* **TASK BRIEF**
Output, word for word, the line that contains "The width and" and all lines after it in the records below, omitting pictures.

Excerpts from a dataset
BEGIN

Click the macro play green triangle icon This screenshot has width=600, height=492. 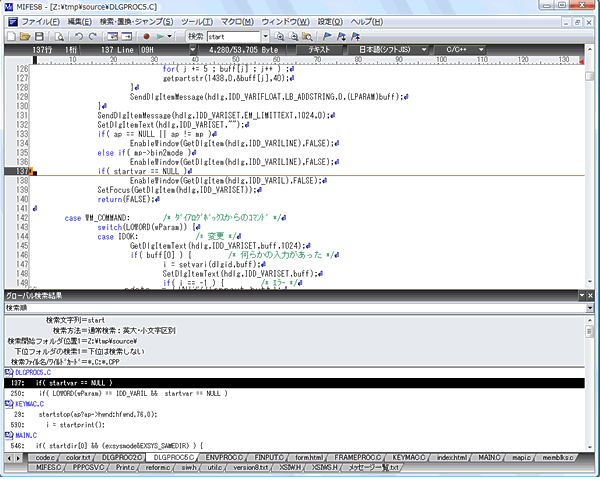(x=162, y=36)
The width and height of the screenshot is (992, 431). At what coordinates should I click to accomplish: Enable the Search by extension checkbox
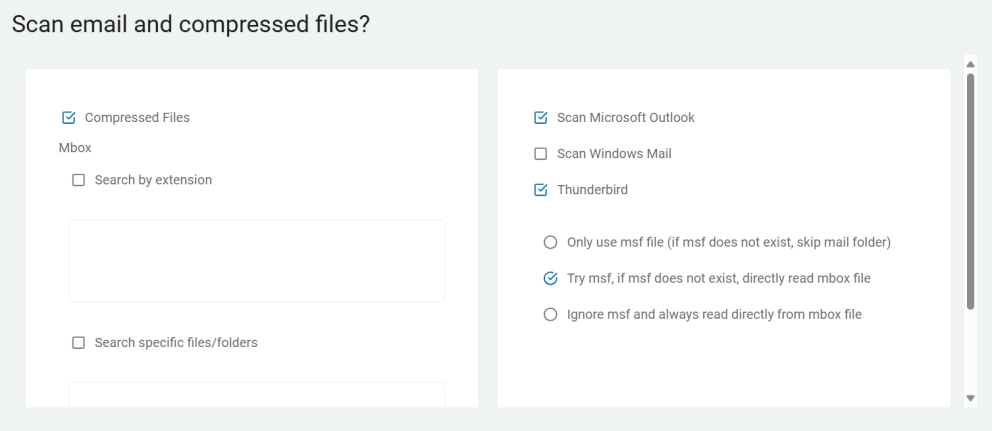[x=78, y=180]
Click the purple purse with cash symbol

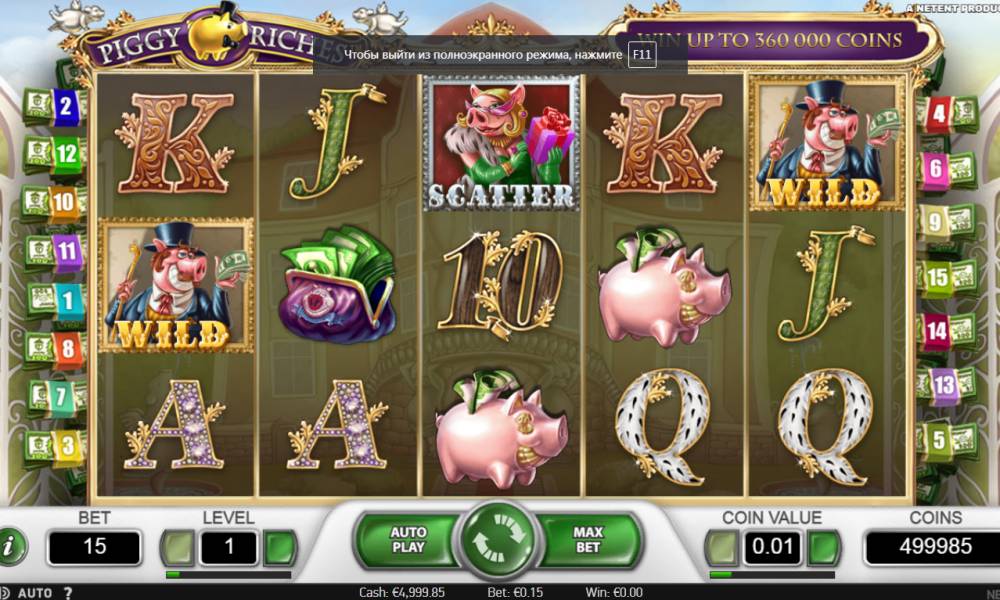pos(337,284)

END

* **SOLVED EXERCISE**
The width and height of the screenshot is (992, 431). At what coordinates should I click to accomplish: Enable the Search by extension checkbox
[x=78, y=180]
Click the purple purse with cash symbol

pos(337,284)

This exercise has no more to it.